A fourth argument addresses the competing claims of Israel and the other Arab states. It cites the principle of law that, where a prior holder of territory had seized that territory unlawfully (in this case, Jordan), the state subsequently taking the territory in lawful exercise of self-defense has, against the unlawful prior holder, better title...A fifth argument is based on the historical claim of Jews to live in Palestine. Proponents of this argument, which arguably is not a legal
one, trace the history of the region back to biblical times and assert that the Jews have had a continuous presence in the area and have a superior historical right to it.

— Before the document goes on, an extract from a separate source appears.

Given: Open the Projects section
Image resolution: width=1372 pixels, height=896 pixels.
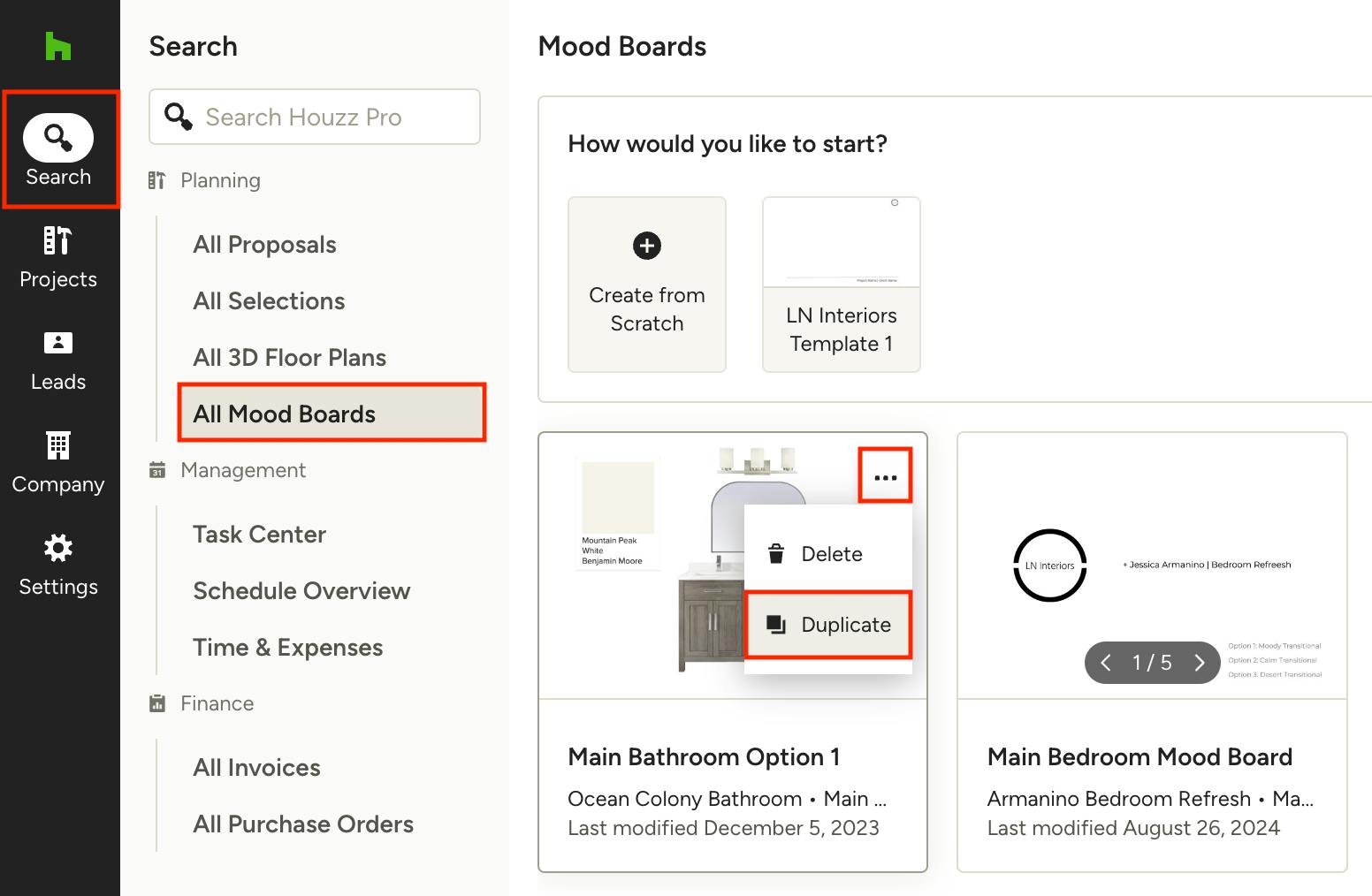Looking at the screenshot, I should tap(58, 256).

...Although not all the arguments advanced for and against legality are strong, legal arguments on both sides are durable on what are central points of contention. It therefore makes little practical sense to raise the profile of the issue of legality, for it would only add an insoluble element to what is already an extremely difficult problem. The best approach for the United States is to do what it can to advance the cause of peace between Israel and all its neighbors, and to assist the parties in the resolution of all the issues that divide them on the basis of rights for all, Israelis and Palestinians. The U.S. government has a pressing interest in the resolution of these issues but, to succeed, a solution must reflect the parties’ acceptance of the need for peace. We cannot wave a wand a make them see the light. That position fairly describes the view of most U.S. administrations since 1967 and
can therefore be said to accord with precedent. It is the wisest course.